While the Southern Star thought the Rising was a “mad, insane, hopeless project,” the paper also challenged “cowardly fellows, who would run away from a mouse, casting aspersions on a man like Pearse.”[xiii] The Dublin executions, along with that of Thomas Kent in Cork encouraged appeals for leniency.
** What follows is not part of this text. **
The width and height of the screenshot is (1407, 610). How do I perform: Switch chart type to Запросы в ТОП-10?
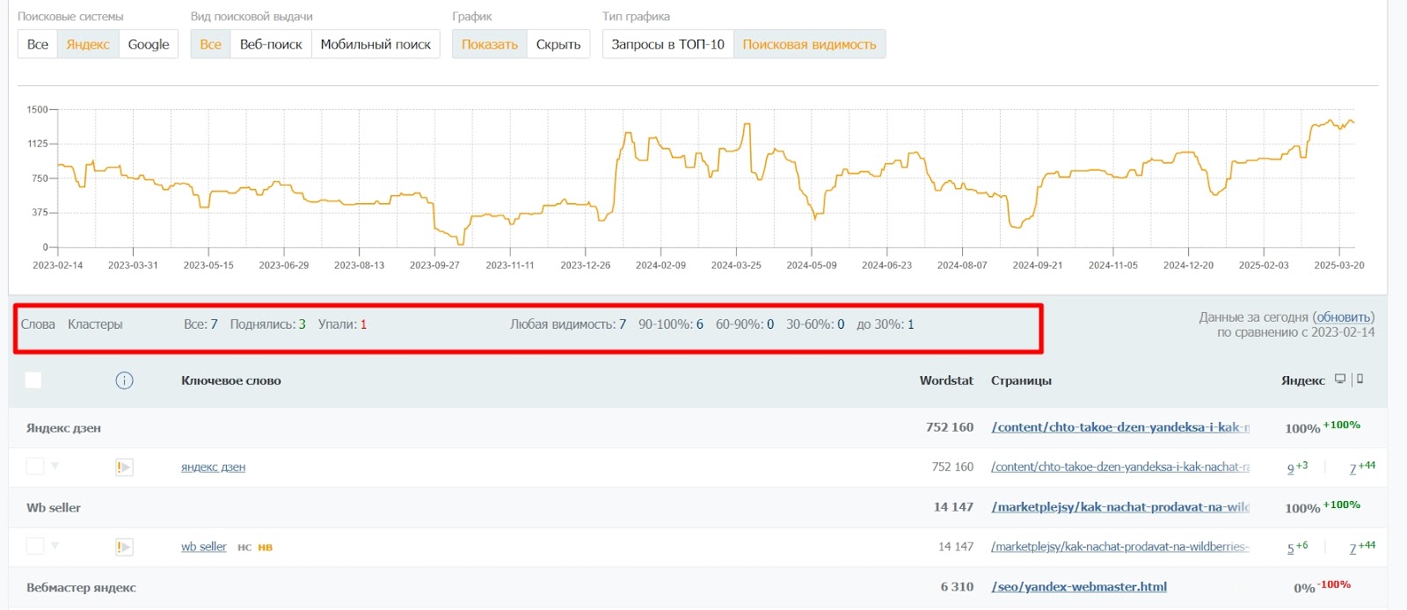click(x=667, y=44)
On 13 May, the Star editorialised that “The plea for clemency has grown into an irresistible demand.”[xiv] A week later the paper’s Skibbereen and Carbery correspondent poignantly prophesised: “We wonder how many of the people up and down the country who have recently been crying out for vengeance against a certain body of men, will in twenty years have succeeded in persuading themselves and be trying to persuade others that they were always heart and soul with these men.”[xv] The Eagle struck a tone not too dissimilar, proffering some sympathetic pieces, but leaning primarily towards shock, stating that the Rising represented “a period of bloodshed, rapine and disorder which few cities in the world have ever experienced,” albeit acknowledging that their countrymen were “misguided.”[xvi] While the suggestion that the executions served to turn the tide of public opinion is well-trodden territory, it is important to note that many papers had taken up the approach of stressing the good conduct and character of the rebels, thereby exacerbating the sense of distaste and disquiet with which the executions were met.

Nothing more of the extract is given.